Regress Brexit Vote on Rainfall

An Example

#Make design-matrix
X = cbind(1, brexit$total_precip_polling)
#Make outcome matrix
Y = brexit$Pct_Lev

#Solve for Beta
beta_mat = solve(t(X) %*% X) %*% t(X) %*% Y

#Create y_hat
y_hat = X %*% beta_mat

#Create residuals
e = Y - y_hat

An Example

#Estimate sigma squared
sigma2_hat = sum(e^2) / (nrow(X) - ncol(X))

#Estimate variance-covariance
var_covar = sigma2_hat * solve(t(X) %*% X)

var_covar
##             [,1]         [,2]
## [1,]  0.39786504 -0.012415453
## [2,] -0.01241545  0.001306648

An Example

#beta standard errors:
beta_ses = var_covar %>% diag %>% sqrt
#get coefficient, standard errors, and t-stats
cbind(beta_mat, beta_ses, beta_mat / beta_ses)
##                   beta_ses          
## [1,] 54.1460994 0.63076544 85.841894
## [2,] -0.1058053 0.03614759 -2.927036
#check against `lm`
lm(Pct_Lev ~ total_precip_polling, brexit) %>% summary %>% .$coefficients
##                        Estimate Std. Error   t value      Pr(>|t|)
## (Intercept)          54.1460994 0.63076544 85.841894 5.311451e-250
## total_precip_polling -0.1058053 0.03614759 -2.927036  3.628998e-03

An Example

Let’s interpret the hypothesis test:

##                        Estimate Std. Error   t value      Pr(>|t|)
## (Intercept)          54.1460994 0.63076544 85.841894 5.311451e-250
## total_precip_polling -0.1058053 0.03614759 -2.927036  3.628998e-03

For the intercept: is it “significant”? Is this informative in any meaningful way?

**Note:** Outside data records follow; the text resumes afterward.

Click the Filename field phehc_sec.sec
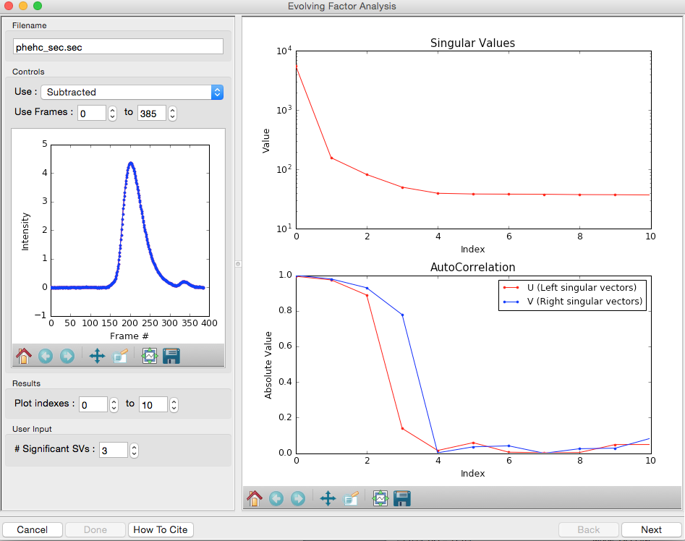685x541 pixels. 118,47
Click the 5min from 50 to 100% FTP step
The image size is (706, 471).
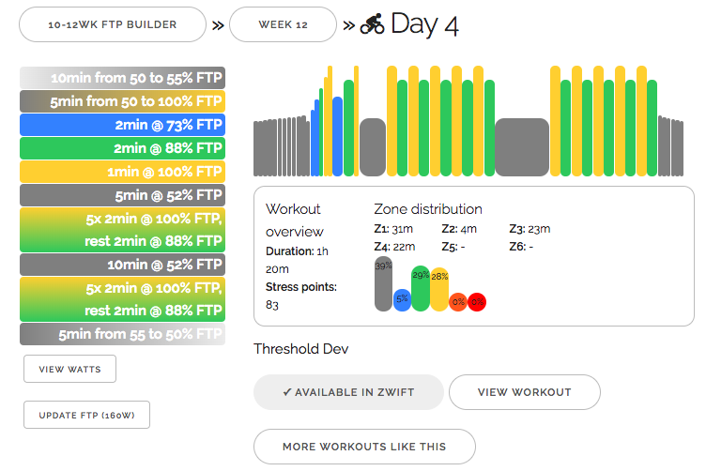122,101
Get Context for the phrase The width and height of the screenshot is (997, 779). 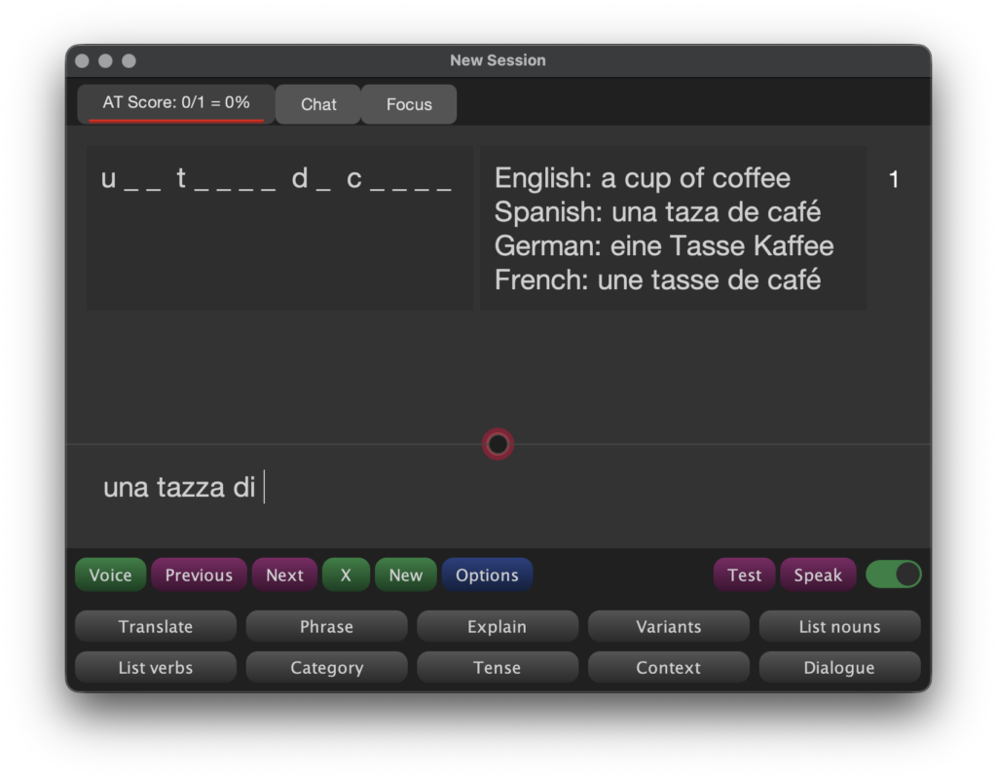click(669, 668)
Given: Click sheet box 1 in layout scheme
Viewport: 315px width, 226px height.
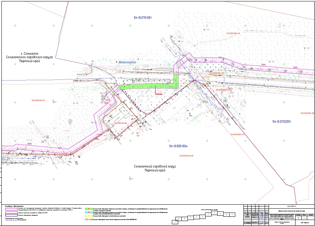Looking at the screenshot, I should (175, 222).
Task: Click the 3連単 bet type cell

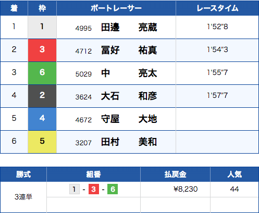Action: (23, 197)
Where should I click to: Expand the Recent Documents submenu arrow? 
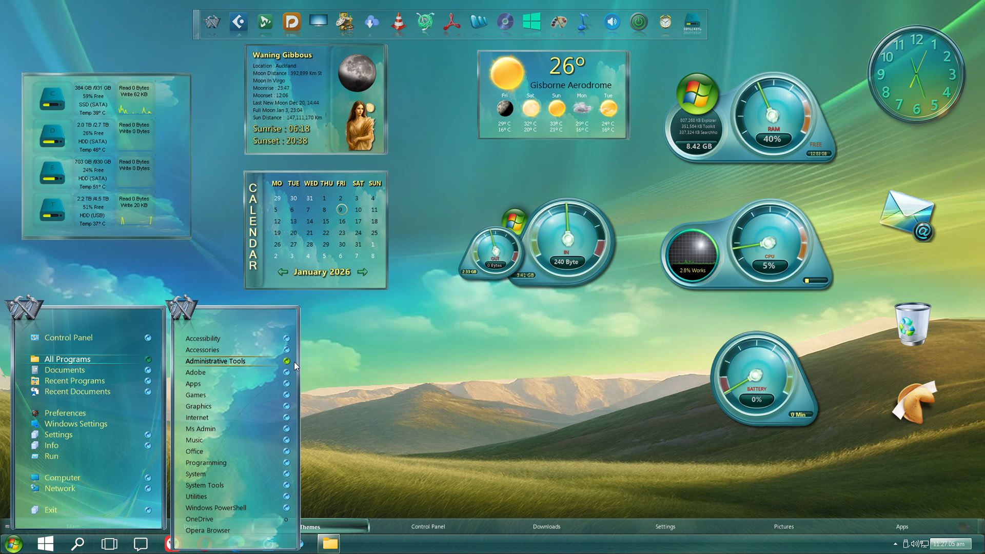point(148,391)
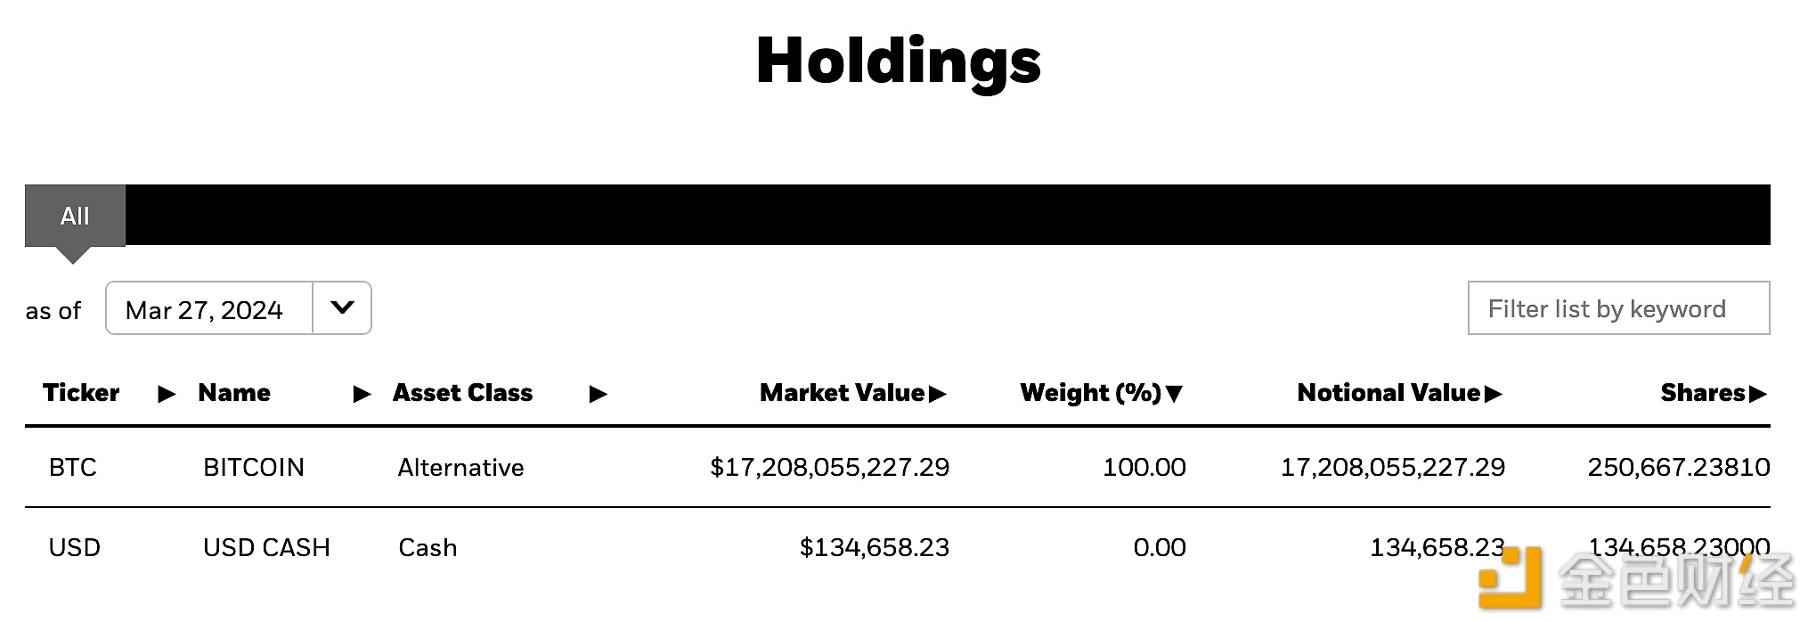Click the Market Value column header text
This screenshot has height=622, width=1808.
point(842,393)
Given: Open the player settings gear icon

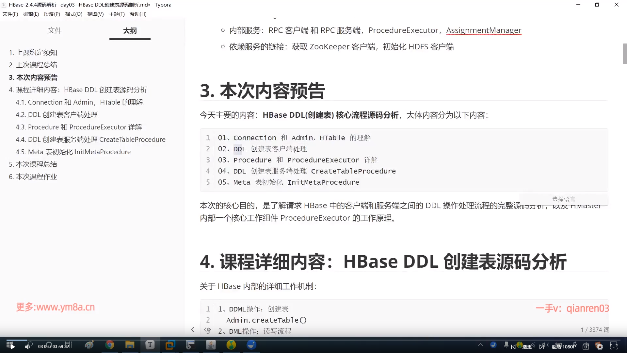Looking at the screenshot, I should pyautogui.click(x=599, y=346).
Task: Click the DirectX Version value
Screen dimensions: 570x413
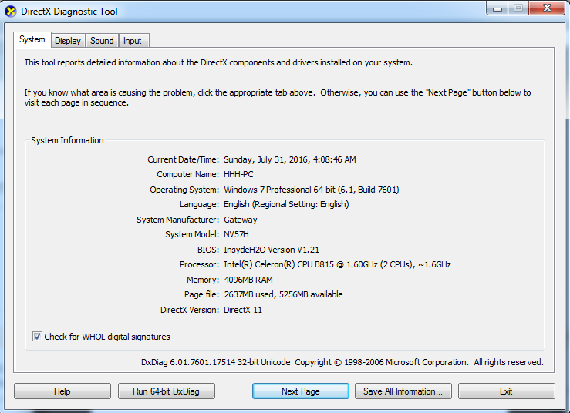Action: point(245,310)
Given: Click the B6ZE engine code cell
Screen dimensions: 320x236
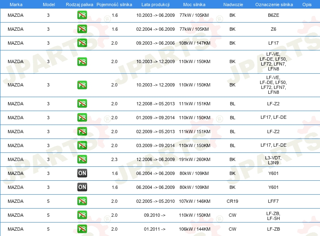Looking at the screenshot, I should (273, 16).
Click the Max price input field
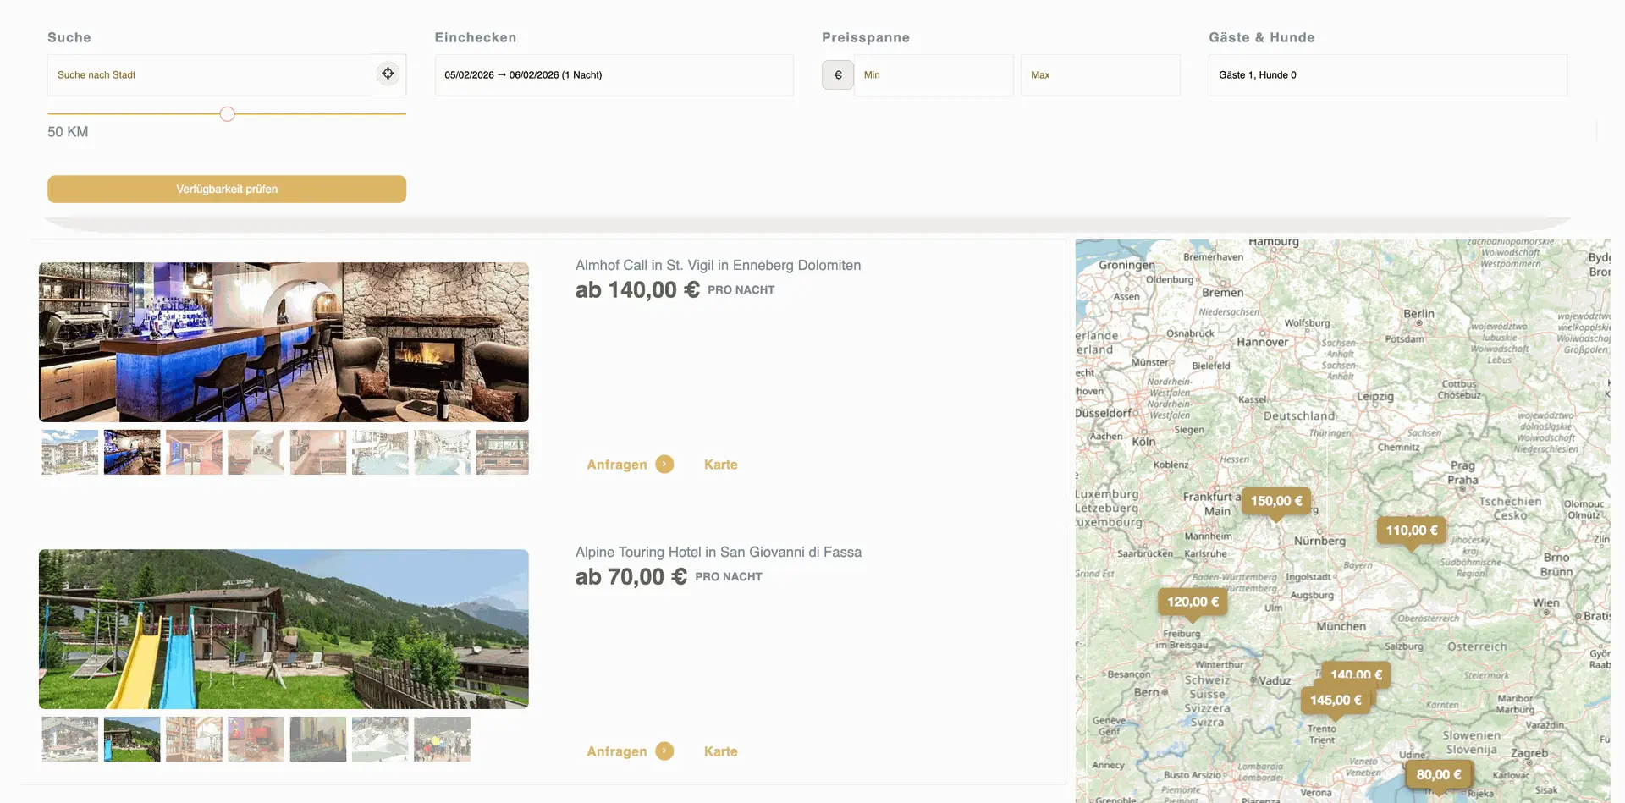The image size is (1625, 803). click(x=1099, y=75)
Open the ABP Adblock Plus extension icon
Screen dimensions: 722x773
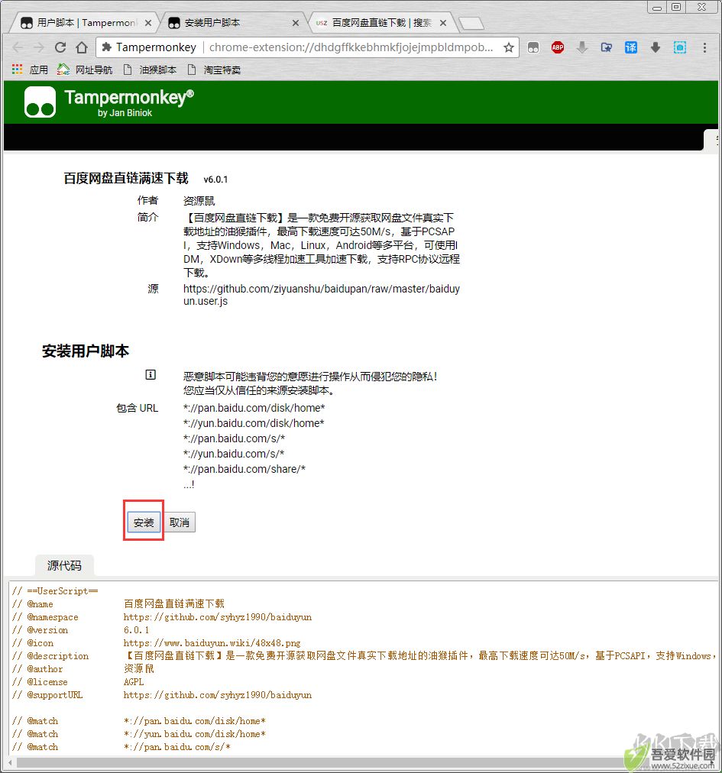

For the intercept: is it “slope”? Is this informative in any meaningful way?

An Example

Does the regression model apply in this context?

Is the model: \(Brexit \ Leave \ \%_i= \alpha + \beta \ mmRainfall_i + \epsilon_i\) correct?

Is \(\epsilon\) i.i.d. with mean \(0\) and variance \(\sigma^2\)?

Is \(\epsilon_i\) independent of \(mmRainfall_i\)?

Key Takeaways:

Given these assumptions (sometimes called Gauss-Markov assumptions)

  1. \(Y\) is generated by \(\mathbf{X\beta} + \epsilon\)
  2. \(\epsilon_i\) are independently, identically distributed, with variance \(\sigma^2\)
  3. \(X \mathrel{\unicode{x2AEB}} \epsilon\)

we can estimate \(\beta\) using \(\widehat{\beta}\) from least squares, and this estimate will be

  • unbiased
  • variance of estimate can also be estimated

But are these assumptions reasonable (compared to Neyman causal model)?